**Excerpt**:
Question: P, Q and R were partners sharing profits in the ratio of their Capital contribution which were Rs.6,00,000; Rs.4,00,000 and Rs.5,00,000 respectively. Their books are closed on 31st March every year. P dies on 24th August, 2018. Under the partnership deed, deceased partner is entitled to his share of profit/loss to the date of death based on the average profits of preceding three years. Profits were 2015 Rs.50,000; 2016 Rs. 1,20,000 (Loss); 2017 Rs.30,000 and 2018 Rs.60,000. P's share of profit/loss will be :

(a) Rs.3,200

(b) Rs.6,400

(c) Rs. 12,000

(d) Rs. 4,800

Answer: D

 

Question: Retiring partner is compensated for parting with the firm’s future profits in favour of remaining partners. The remaining partners contribute to such compensation amount in :

(a) Gaining Ratio

(b) Capital Ratio

(c) Sacrificing Ratio

(d) Profit Sharing Ratio

Answer: A

 

Question: ‘Gaining Ratio’ means :

(a) Old Ratio - New Ratio

(b) New Ratio - Old Ratio

(c) Old Ratio - Sacrificing Ratio

(d) New Ratio - Sacrificing Ratio

Answer: B

 

Question: On 1st April, 2019 A, B and C were partners sharing profits and losses in the ratio of 5 : 3 : 2 respectively. On this date B retires. The new profit sharing ratio of A and C will be 3 : 2. Gaining ratio will be :

(a) 1 :2

(b) 2 : 1

(c) 1 : 1

(d) 5 : 2

Answer: A

 

Question: B, P and L sharing profits in the ratio 4:3:2. B retires, P and L decided to share profits in future in the ratio of 5 : 3. Gaining ratio will be :

(a)11:21

(b)21: 11

(c) 11 : 13

(d) 13 : 11

Answer: B

 

Question: P, Q and R were partners sharing profits in the ratio 2 : 2 : 1. Q retires and the new profit sharing ratio of P and R will be 3 : 1. Gaining ratio will be :

(a) 1 : 7

(b) 2 : 1

(c) 1 : 2

(d) 7 : 1

Answer: D

 

Question: Which of the following statement is correct?

(a) Goodwill at the time of retirement of a partner is credited to remaining Partners’ Capital Accounts in sacrificing ratio.

(b) Goodwill at the time of retirement of a partner is credited to remaining Partners’ Capital Accounts in gaining ratio.

(c) Goodwill at the time of retirement of a partner is debited to remaining Partners' Capital Accounts in sacrificing ratio.

**Data segment**:
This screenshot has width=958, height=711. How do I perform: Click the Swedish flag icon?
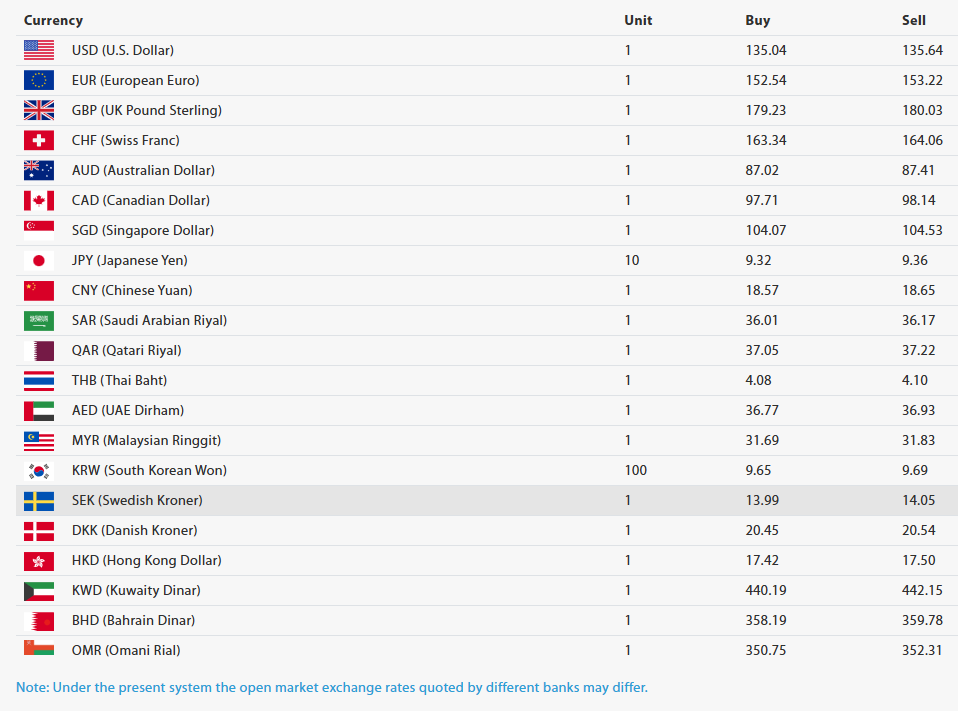[39, 500]
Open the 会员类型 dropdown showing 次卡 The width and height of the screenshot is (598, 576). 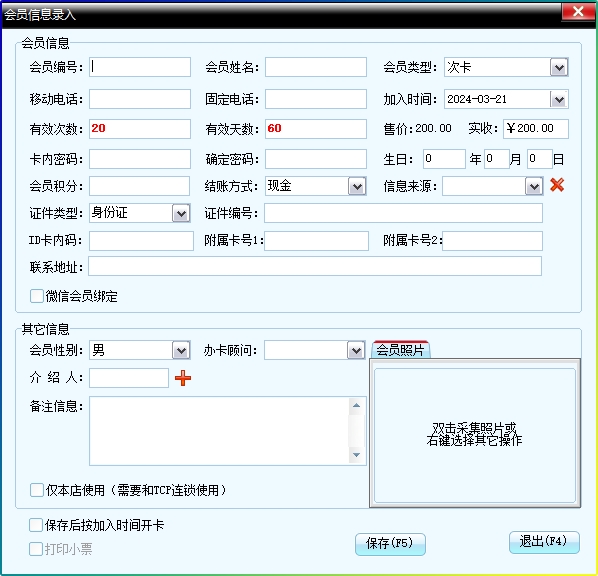pyautogui.click(x=559, y=68)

**Required work**:
a - Summarize the quiz on partner retirement and death in two sentences.
b - In the quiz on partner retirement and death, what is the deceased partner's share of profit or loss to the date of death based on under the partnership deed?

**Results of the exercise**:
a - The quiz poses multiple-choice questions on partnership accounting, covering a deceased partner's share of profit or loss up to the date of death and the gaining ratio when a partner retires. Its answers state that remaining partners compensate a retiring partner in the gaining ratio, and that the gaining ratio is the new ratio minus the old ratio.

b - It is based on the average profits of the preceding three years.